┏━━

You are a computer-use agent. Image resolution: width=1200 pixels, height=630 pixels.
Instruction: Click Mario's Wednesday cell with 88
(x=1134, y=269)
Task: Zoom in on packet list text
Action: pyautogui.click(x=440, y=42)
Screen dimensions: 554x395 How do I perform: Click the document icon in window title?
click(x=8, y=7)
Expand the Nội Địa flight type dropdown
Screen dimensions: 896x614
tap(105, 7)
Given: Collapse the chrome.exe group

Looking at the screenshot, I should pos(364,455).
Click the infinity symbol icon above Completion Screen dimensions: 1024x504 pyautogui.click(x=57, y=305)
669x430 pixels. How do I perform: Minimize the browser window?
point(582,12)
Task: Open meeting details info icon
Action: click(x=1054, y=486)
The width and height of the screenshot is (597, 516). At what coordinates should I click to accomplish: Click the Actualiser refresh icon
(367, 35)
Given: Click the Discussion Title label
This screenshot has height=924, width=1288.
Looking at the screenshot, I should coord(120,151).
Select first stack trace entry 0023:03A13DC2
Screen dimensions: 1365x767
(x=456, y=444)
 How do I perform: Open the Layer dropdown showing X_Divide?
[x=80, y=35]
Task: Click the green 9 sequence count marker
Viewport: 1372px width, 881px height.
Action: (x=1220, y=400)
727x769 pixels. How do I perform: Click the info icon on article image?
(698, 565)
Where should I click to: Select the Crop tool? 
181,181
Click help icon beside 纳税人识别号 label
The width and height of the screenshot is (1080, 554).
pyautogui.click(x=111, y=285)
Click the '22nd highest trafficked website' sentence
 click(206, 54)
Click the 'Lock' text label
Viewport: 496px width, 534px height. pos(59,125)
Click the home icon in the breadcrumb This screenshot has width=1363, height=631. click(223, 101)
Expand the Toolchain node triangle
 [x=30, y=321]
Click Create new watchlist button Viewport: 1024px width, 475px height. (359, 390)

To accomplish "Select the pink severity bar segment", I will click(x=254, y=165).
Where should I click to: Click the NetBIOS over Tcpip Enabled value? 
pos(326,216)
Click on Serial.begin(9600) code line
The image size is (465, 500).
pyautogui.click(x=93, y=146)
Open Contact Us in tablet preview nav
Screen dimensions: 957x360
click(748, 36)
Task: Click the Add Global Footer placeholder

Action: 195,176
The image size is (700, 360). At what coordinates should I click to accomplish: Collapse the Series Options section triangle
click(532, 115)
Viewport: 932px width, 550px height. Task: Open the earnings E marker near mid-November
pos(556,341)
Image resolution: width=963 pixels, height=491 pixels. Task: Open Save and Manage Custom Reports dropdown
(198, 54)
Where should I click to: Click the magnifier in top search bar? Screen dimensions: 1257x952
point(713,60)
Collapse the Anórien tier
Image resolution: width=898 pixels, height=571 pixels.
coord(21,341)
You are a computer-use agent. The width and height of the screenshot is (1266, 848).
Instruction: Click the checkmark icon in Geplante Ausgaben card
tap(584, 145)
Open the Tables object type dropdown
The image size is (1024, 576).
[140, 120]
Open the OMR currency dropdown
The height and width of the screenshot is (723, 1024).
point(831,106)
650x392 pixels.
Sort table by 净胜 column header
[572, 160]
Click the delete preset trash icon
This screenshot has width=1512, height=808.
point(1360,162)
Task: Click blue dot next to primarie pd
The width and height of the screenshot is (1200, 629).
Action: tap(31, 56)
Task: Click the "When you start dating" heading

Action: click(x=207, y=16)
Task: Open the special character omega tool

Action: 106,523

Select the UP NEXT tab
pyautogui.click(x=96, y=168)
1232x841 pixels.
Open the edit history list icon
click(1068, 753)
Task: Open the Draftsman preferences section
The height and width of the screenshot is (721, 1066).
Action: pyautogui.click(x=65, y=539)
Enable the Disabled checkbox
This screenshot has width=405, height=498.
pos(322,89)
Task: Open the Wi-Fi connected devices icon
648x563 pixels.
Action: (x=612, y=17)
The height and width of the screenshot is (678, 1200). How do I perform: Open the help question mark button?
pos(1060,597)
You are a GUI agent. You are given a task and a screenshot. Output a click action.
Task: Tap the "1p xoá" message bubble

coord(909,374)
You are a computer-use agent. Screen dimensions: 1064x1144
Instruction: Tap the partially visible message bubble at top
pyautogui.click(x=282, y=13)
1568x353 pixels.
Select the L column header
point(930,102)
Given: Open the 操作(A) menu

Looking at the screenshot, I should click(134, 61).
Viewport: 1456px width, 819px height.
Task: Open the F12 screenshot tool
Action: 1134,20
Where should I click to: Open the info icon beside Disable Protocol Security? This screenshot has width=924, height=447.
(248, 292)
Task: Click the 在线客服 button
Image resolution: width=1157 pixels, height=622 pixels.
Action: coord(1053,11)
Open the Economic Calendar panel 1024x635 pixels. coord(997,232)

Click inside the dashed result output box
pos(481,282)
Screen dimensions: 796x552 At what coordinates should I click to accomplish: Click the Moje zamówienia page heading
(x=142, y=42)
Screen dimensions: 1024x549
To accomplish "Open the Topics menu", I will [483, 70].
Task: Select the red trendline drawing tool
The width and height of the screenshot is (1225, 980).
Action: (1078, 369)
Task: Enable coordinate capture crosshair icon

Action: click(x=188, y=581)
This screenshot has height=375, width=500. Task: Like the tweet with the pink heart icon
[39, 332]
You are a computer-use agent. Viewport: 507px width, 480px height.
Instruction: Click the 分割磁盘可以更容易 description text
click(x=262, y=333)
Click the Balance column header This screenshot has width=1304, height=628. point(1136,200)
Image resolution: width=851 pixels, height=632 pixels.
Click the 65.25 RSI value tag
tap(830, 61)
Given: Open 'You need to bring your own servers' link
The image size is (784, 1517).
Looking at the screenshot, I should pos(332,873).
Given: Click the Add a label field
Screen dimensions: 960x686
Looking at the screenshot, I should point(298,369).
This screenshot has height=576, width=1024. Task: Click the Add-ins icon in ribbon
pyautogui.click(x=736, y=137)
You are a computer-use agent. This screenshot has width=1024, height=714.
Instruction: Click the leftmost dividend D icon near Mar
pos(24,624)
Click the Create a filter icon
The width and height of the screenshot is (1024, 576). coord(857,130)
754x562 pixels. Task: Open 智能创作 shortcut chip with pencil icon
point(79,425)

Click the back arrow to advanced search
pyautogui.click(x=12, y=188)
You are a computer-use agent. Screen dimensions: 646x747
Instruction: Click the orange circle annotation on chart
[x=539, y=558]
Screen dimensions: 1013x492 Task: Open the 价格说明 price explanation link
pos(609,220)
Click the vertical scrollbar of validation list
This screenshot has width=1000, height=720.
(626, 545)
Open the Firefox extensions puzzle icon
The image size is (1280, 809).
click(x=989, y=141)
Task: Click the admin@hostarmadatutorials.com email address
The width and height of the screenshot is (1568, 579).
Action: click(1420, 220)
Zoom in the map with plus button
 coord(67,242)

┗━━

_YOUR INSTRUCTIONS_:
Please be sure to repeat every entry exactly.

_EXERCISE ANSWER_:
You are a computer-use agent. Image resolution: width=1200 pixels, height=630 pixels.
Instruction: Click Mario's Wednesday cell with 88
(x=1134, y=269)
Task: Zoom in on packet list text
Action: pyautogui.click(x=440, y=42)
Screen dimensions: 554x395 How do I perform: Click the document icon in window title?
click(x=8, y=7)
Expand the Nội Địa flight type dropdown
Screen dimensions: 896x614
tap(105, 7)
Given: Collapse the chrome.exe group

Looking at the screenshot, I should pos(364,455).
Click the infinity symbol icon above Completion Screen dimensions: 1024x504 pyautogui.click(x=57, y=305)
669x430 pixels. How do I perform: Minimize the browser window?
point(582,12)
Task: Open meeting details info icon
Action: click(x=1054, y=486)
The width and height of the screenshot is (597, 516). At what coordinates should I click to accomplish: Click the Actualiser refresh icon
(367, 35)
Given: Click the Discussion Title label
This screenshot has height=924, width=1288.
Looking at the screenshot, I should coord(120,151).
Select first stack trace entry 0023:03A13DC2
Screen dimensions: 1365x767
(x=456, y=444)
 How do I perform: Open the Layer dropdown showing X_Divide?
[x=80, y=35]
Task: Click the green 9 sequence count marker
Viewport: 1372px width, 881px height.
Action: (x=1220, y=400)
727x769 pixels. How do I perform: Click the info icon on article image?
(698, 565)
Where should I click to: Select the Crop tool? 
181,181
Click help icon beside 纳税人识别号 label
The width and height of the screenshot is (1080, 554).
pyautogui.click(x=111, y=285)
Click the '22nd highest trafficked website' sentence
 click(206, 54)
Click the 'Lock' text label
Viewport: 496px width, 534px height. pos(59,125)
Click the home icon in the breadcrumb This screenshot has width=1363, height=631. click(223, 101)
Expand the Toolchain node triangle
 [x=30, y=321]
Click Create new watchlist button Viewport: 1024px width, 475px height. (359, 390)

To accomplish "Select the pink severity bar segment", I will click(x=254, y=165).
Where should I click to: Click the NetBIOS over Tcpip Enabled value? 
pos(326,216)
Click on Serial.begin(9600) code line
The image size is (465, 500).
pyautogui.click(x=93, y=146)
Open Contact Us in tablet preview nav
Screen dimensions: 957x360
click(748, 36)
Task: Click the Add Global Footer placeholder

Action: 195,176
The image size is (700, 360). At what coordinates should I click to accomplish: Collapse the Series Options section triangle
click(532, 115)
Viewport: 932px width, 550px height. Task: Open the earnings E marker near mid-November
pos(556,341)
Image resolution: width=963 pixels, height=491 pixels. Task: Open Save and Manage Custom Reports dropdown
(198, 54)
Where should I click to: Click the magnifier in top search bar? Screen dimensions: 1257x952
point(713,60)
Collapse the Anórien tier
Image resolution: width=898 pixels, height=571 pixels.
coord(21,341)
You are a computer-use agent. The width and height of the screenshot is (1266, 848).
Instruction: Click the checkmark icon in Geplante Ausgaben card
tap(584, 145)
Open the Tables object type dropdown
The image size is (1024, 576).
[140, 120]
Open the OMR currency dropdown
The height and width of the screenshot is (723, 1024).
point(831,106)
650x392 pixels.
Sort table by 净胜 column header
[572, 160]
Click the delete preset trash icon
This screenshot has width=1512, height=808.
point(1360,162)
Task: Click blue dot next to primarie pd
The width and height of the screenshot is (1200, 629).
Action: tap(31, 56)
Task: Click the "When you start dating" heading

Action: click(x=207, y=16)
Task: Open the special character omega tool

Action: 106,523

Select the UP NEXT tab
pyautogui.click(x=96, y=168)
1232x841 pixels.
Open the edit history list icon
click(1068, 753)
Task: Open the Draftsman preferences section
The height and width of the screenshot is (721, 1066).
Action: pyautogui.click(x=65, y=539)
Enable the Disabled checkbox
This screenshot has width=405, height=498.
pos(322,89)
Task: Open the Wi-Fi connected devices icon
648x563 pixels.
Action: (x=612, y=17)
The height and width of the screenshot is (678, 1200). How do I perform: Open the help question mark button?
pos(1060,597)
You are a GUI agent. You are given a task and a screenshot. Output a click action.
Task: Tap the "1p xoá" message bubble

coord(909,374)
You are a computer-use agent. Screen dimensions: 1064x1144
Instruction: Tap the partially visible message bubble at top
pyautogui.click(x=282, y=13)
1568x353 pixels.
Select the L column header
point(930,102)
Given: Open the 操作(A) menu

Looking at the screenshot, I should click(134, 61).
Viewport: 1456px width, 819px height.
Task: Open the F12 screenshot tool
Action: 1134,20
Where should I click to: Open the info icon beside Disable Protocol Security? This screenshot has width=924, height=447.
(248, 292)
Task: Click the 在线客服 button
Image resolution: width=1157 pixels, height=622 pixels.
Action: coord(1053,11)
Open the Economic Calendar panel 1024x635 pixels. coord(997,232)

Click inside the dashed result output box
pos(481,282)
Screen dimensions: 796x552 At what coordinates should I click to accomplish: Click the Moje zamówienia page heading
(x=142, y=42)
Screen dimensions: 1024x549
To accomplish "Open the Topics menu", I will [483, 70].
Task: Select the red trendline drawing tool
The width and height of the screenshot is (1225, 980).
Action: (1078, 369)
Task: Enable coordinate capture crosshair icon

Action: click(x=188, y=581)
This screenshot has height=375, width=500. Task: Like the tweet with the pink heart icon
[39, 332]
You are a computer-use agent. Viewport: 507px width, 480px height.
Instruction: Click the 分割磁盘可以更容易 description text
click(x=262, y=333)
Click the Balance column header This screenshot has width=1304, height=628. point(1136,200)
Image resolution: width=851 pixels, height=632 pixels.
Click the 65.25 RSI value tag
tap(830, 61)
Given: Open 'You need to bring your own servers' link
The image size is (784, 1517).
Looking at the screenshot, I should pos(332,873).
Given: Click the Add a label field
Screen dimensions: 960x686
Looking at the screenshot, I should point(298,369).
This screenshot has height=576, width=1024. Task: Click the Add-ins icon in ribbon
pyautogui.click(x=736, y=137)
You are a computer-use agent. This screenshot has width=1024, height=714.
Instruction: Click the leftmost dividend D icon near Mar
pos(24,624)
Click the Create a filter icon
The width and height of the screenshot is (1024, 576). coord(857,130)
754x562 pixels. Task: Open 智能创作 shortcut chip with pencil icon
point(79,425)

Click the back arrow to advanced search
pyautogui.click(x=12, y=188)
You are a computer-use agent. Screen dimensions: 646x747
Instruction: Click the orange circle annotation on chart
[x=539, y=558]
Screen dimensions: 1013x492 Task: Open the 价格说明 price explanation link
pos(609,220)
Click the vertical scrollbar of validation list
This screenshot has width=1000, height=720.
(626, 545)
Open the Firefox extensions puzzle icon
The image size is (1280, 809).
click(x=989, y=141)
Task: Click the admin@hostarmadatutorials.com email address
The width and height of the screenshot is (1568, 579).
Action: click(1420, 220)
Zoom in the map with plus button
 coord(67,242)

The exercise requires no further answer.